Örneklerini vereceğimiz Kasîde-i Bürde ve adı geçen diğer icazetlerin özünde, Allah’ın ekmel-i mahlûk olarak yarattığı  insanoğlunun huzurlu bir hayat ortamında sağlıklı ve mutlu yaşayabilmesi için O’nun yardım ve yakınlığına her zaman ihtiyaç duyması yer almaktadır. Neredeyse tüm icazetlerde, hem dünya hem de ahiret hayatında buna ulaşabilmenin dua ile mümkün olabileceği vurgulanmaktadır. 

Kur’ân-ı Kerîm’den ilham alan ve kökeni Peygamber Efendimiz’le onun sahabeleri döneminde yaşanmış manevî hayat olarak telakki edilen tasavvuf, İslâmiyet’in kabulüyle Türkler arasında yayılmış, milletimizin sosyal, dinî ve edebî hayatının şekillenmesinde büyük rol oynamıştır.  

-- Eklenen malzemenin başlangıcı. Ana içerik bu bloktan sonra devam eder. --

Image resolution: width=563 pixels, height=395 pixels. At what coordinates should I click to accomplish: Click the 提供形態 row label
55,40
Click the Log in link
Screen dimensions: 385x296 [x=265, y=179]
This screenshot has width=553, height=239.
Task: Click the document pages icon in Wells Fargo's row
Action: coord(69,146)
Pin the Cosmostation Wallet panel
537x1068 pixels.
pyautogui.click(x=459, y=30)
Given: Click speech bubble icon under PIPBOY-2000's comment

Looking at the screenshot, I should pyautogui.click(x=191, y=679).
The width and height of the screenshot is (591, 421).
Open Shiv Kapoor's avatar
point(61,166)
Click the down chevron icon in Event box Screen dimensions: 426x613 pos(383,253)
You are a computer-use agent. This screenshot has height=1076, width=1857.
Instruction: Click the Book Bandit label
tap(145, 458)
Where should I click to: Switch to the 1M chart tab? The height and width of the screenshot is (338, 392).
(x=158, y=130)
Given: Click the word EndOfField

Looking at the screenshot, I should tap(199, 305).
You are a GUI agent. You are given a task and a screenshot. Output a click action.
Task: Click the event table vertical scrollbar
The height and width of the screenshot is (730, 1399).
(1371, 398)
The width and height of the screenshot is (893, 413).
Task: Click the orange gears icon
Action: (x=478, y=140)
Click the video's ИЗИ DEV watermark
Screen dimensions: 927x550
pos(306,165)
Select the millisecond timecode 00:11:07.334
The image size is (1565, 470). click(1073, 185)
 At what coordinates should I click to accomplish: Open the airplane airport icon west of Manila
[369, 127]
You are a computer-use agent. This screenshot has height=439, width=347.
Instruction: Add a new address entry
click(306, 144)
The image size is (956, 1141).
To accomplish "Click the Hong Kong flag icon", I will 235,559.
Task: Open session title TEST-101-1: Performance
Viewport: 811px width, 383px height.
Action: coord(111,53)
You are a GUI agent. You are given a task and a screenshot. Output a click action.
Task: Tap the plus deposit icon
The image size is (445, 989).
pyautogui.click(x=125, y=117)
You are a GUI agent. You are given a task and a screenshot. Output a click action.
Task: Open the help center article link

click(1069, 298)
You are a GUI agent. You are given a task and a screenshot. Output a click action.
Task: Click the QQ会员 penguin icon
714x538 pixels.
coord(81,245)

Son devir Nakşibendî şeyhi ve İslam Âlimi A. Ziyâeddin Gümüşhânevî (18131894)’nin kolundan Karadere Müderrisi Ganiömerzâde Mahmud Sabri Efendi, Hocası ve Şeyhi olan Osman Niyazi Efendi’den icâzet almıştır (1865). Mahmud Sabri Efendi aldığı icâzetler doğrultusunda, Muhyiddin Arabî (ö.1240)’den silsile yoluyla gelen ve ruhî hastalıklara okunan “Hizbuddürer-il Âla”, Şâzeliyye tarikatının kurucusu sayılan Hasan eş-Şâzelî (ö.1258)’den silsile yoluyla intikal eden aynı amaca yönelik Hizbül 

Azam ile pekçok Salavatı Şerife’yi bünyesinde toplayan Kaside-i Bürde ve Delâilü’lHayrat gibi eserler vasıtasıyla tedavinin dua boyutuna ağırlık vermiştir. Öyle ki, Mahmud Sabri Efendi İslâm fıkhının cevaz verdiği ölçüde Rukye, Hamâil ve Vefik gibi dualarıyla adeta manevî bir doktor, bölgedeki şifalı bitkilerden ürettikleriyle de Lokman Hekim gibi kabul görmüştür.  

19. Yüzyılın son üççeyreğinden itibaren bulunduğu Karadeniz Coğrafyasında, Osmanlının dışarıdan kaynaklı zor şartları altında çare üretmeye gayret eden Mahmut Sabri Efendi’nin 1880 yılında aldığı ikinci  icâzetnâmesinde   halk sağlığına yönelik şu ifadeler yer almaktadır:  

“Beni Üstadım Âlî nimet sahibi, hastalıkların vasıflarını bilen ve bunları tahliye eden Şeyh Seyyid Veliyüddîn Gazi, Kâdirî, Nakşibendî, Rufâî ve Halvetî Postnişin Türbedarı Deniz Abdal ki İmam-ı Âzam’ın neslindendir. (...) Bundan sonra icâzet veren ve icâzet verilen bu silsiledendir. Bu icâzetler Muhyiddîn Arabî’nin silsilesine ulaşır ki, bu iftihar ona yeter. (...) Kaside-i Bürde, Deâilü’l Hayrât ve Hizbü-l A’zam’ı okumaya ve okutmaya üstatlarımın ve şeyhlerimin bana verdiği icâzet gibi seni icâzetlendirdim. Onları su üzerine oku! Onu konuşma kabiliyetini kaybedenlere, aklını kaybetmiş olanlara, gözünü kaybetmiş olanlara (perde inen/katarakt), kendilerine sihir yapılmış olanlara oku ve içir! Diğer bütün hastalıkların tamamına oku.”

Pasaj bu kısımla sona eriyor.